The collaboration between the two men - their 8th, including the creation of 3 home fragrances - here stems from their combined love and "avid" wearing of Géranium pour Monsieur which they also co-created in 2009. They both had the intuition of taking an accord found in the fresh, mint-laden masculine fragrance resting on benzoin, musk, sandalwood, patchouli and incense, with the prurpose in their minds of turning it into "a modern oriental fragrance."

"Our mutual trust has become such that we sometimes dare start a fragrance without any precise plan or goal, hoping that our explorations will take us somewhere interesting.

Portrait of a Lady is the result of one of these olfactory adventures."

Malle has specified that the name of the fragrance comes from a general impression of aristocratic elegance exuded by Isabel Archer in The Portrait of a Lady by Henry James but does not aim to put the novel into a fragrance structure. The form of the perfume was complete when the name came to him and therefore probing the depths of the analogy could be done but with the caveat that most of it would be a reference to the unconscious and mainly interpretative on the part of the reviewer.
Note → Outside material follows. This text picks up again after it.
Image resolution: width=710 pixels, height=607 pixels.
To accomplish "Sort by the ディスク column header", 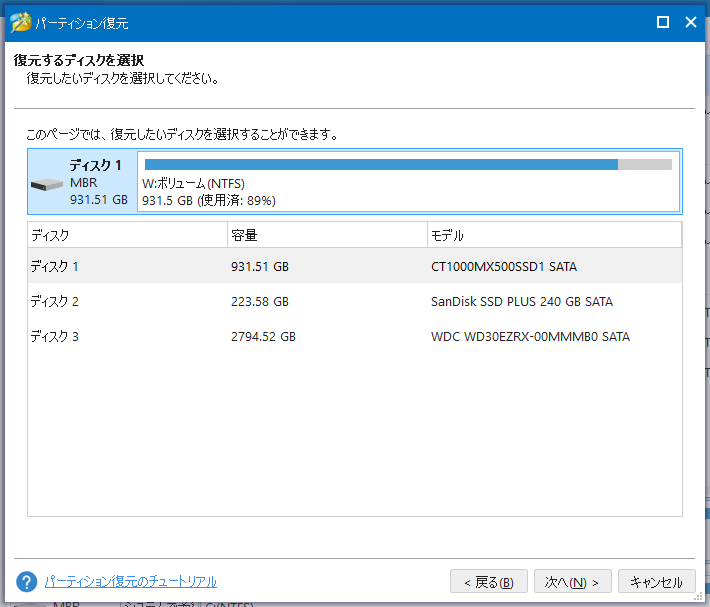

I will offer images and impressions that the perfume evoked in me prior to doing the interview with some added comments post-interview.

Perfume notes: benzoin, musk, sandalwood, patchouli, incense, white musk cocktail, Turkish rose essence, rose absolute,cinnamon, clove, red berries accord, blackcurrant, .

Portrait of a Lady takes the genre of the deep, dark oriental rose and gives it further asperities, further dirtiness despite using some white musk to make it more feminine, exploring the limits of both pungency and sweetness and offering one of the darkest rose compositions available on the market. I like to think of it as having been devised with invisible, arachnean-like thorns, scratching the delicate face of a Victorian lady, whose pallor is half-masked by her hat veil. There is something smoky and blurry about the perfume which conveys this sense of mystery and sartorial smoke-screen playing, but also an undercurrent of masculinity which is not surprising and befits the independent persona of Isabel Archer...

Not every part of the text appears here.